Le Tchad cherche à mieux structurer la gestion de son secteur pétrolier afin d’en améliorer la contribution économique. Début novembre, l’État a adopté un nouveau plan stratégique pour la période 2025-2030, qui cible notamment l’augmentation de la production de brut.
Le Tchad a sollicité l’expertise de l’Algérie dans les secteurs des hydrocarbures et des mines. Cette demande a été formulée officiellement lors de la visite, du lundi 15 au jeudi 18 décembre 2025, de la ministre tchadienne du Pétrole, des Mines et de la Géologie, Ndolenodji Alixe Naïmbaye, reçue par son homologue algérien, Mohamed Arkab.
Le transfert de compétences techniques, notamment en matière de cartographie géologique, d’exploration, de gestion des ressources minières, ainsi que l’accompagnement institutionnel et l’encadrement du secteur des hydrocarbures, étaient au cœur des échanges entre les deux ministres. Cependant, aucune annonce d’investissement ni de projet industriel conjoint n’a été officialisée à ce stade.
Producteur de pétrole depuis le début des années 2000, le Tchad, dont la production d’huile plafonnait autour de 120 000 barils par jour en 2023, selon les données de la Banque mondiale, fait face à une faible intégration structurelle de son secteur des hydrocarbures, qui reste dépendant de compétences extérieures pour l’exploration, la régulation et la planification.
Dans ce contexte, le renforcement des capacités techniques constitue un enjeu central pour améliorer la gouvernance du secteur extractif, notamment des hydrocarbures. Selon l’Initiative pour la transparence dans les industries extractives, le secteur extractif tchadien a représenté plus de 80 % des exportations et environ 40 % des recettes publiques en 2022, des données issues du rapport ITIE Tchad 2022 finalisé le 16 juin 2025.
L’Initiative pour la transparence dans les industries extractives souligne la nécessité de renforcer les capacités de supervision, notamment de la Société des Hydrocarbures du Tchad, afin d’améliorer la traçabilité des flux financiers et la gestion des revenus, dans un contexte de pression budgétaire persistante.

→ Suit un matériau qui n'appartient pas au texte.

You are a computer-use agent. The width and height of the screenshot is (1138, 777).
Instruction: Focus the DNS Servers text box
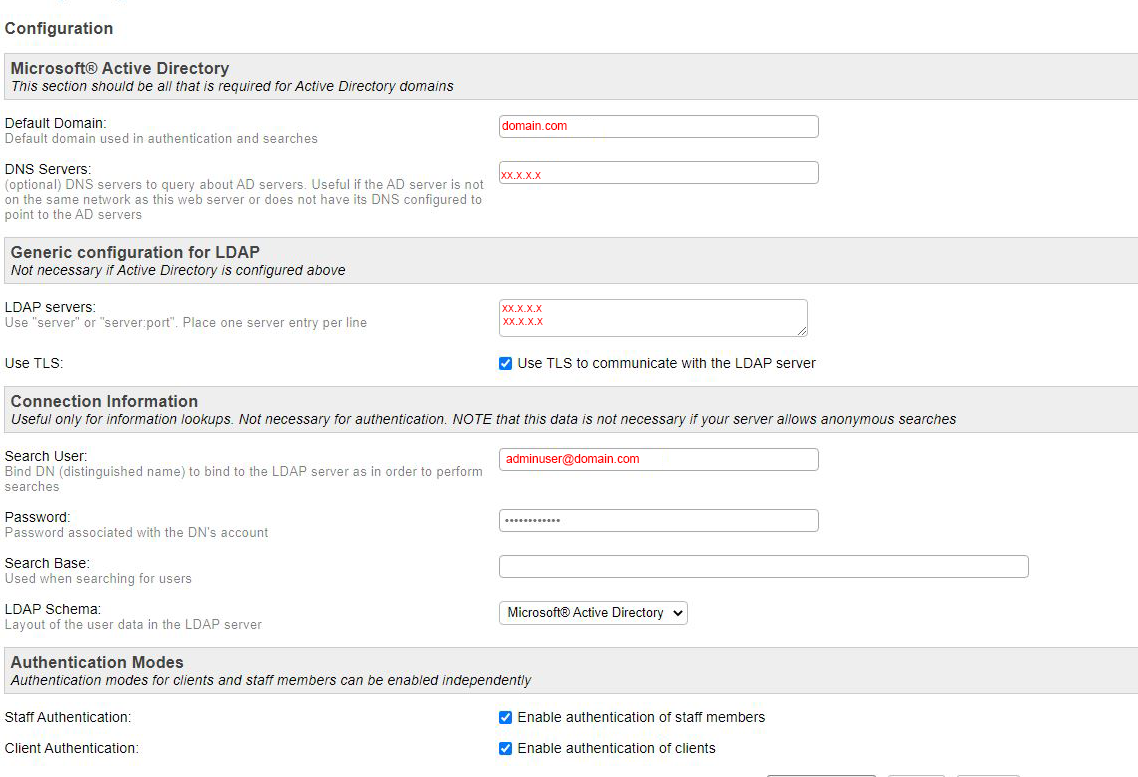click(658, 173)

Ce développement s’inscrit dans une dynamique de coopération énergétique que l’Algérie déploie depuis plusieurs mois avec des pays africains, centrée sur le partage d’expertise dans les hydrocarbures. Il intervient alors que, côté tchadien, la question de la valorisation du gaz naturel associé revient progressivement dans le débat énergétique national, parallèlement à l’ambition affichée d’atteindre 250 000 barils par jour d’or noir d’ici 2030.
Début décembre, Agence Ecofin a notamment rapporté la mise en service par l’opérateur Perenco d’une unité permettant d’utiliser une partie du gaz associé du champ pétrolier de Badila pour produire de l’électricité à Moundou, deuxième ville du pays. Une initiative ponctuelle qui met en lumière les contraintes structurelles persistantes, notamment l’absence d’un réseau national de collecte et de traitement du gaz.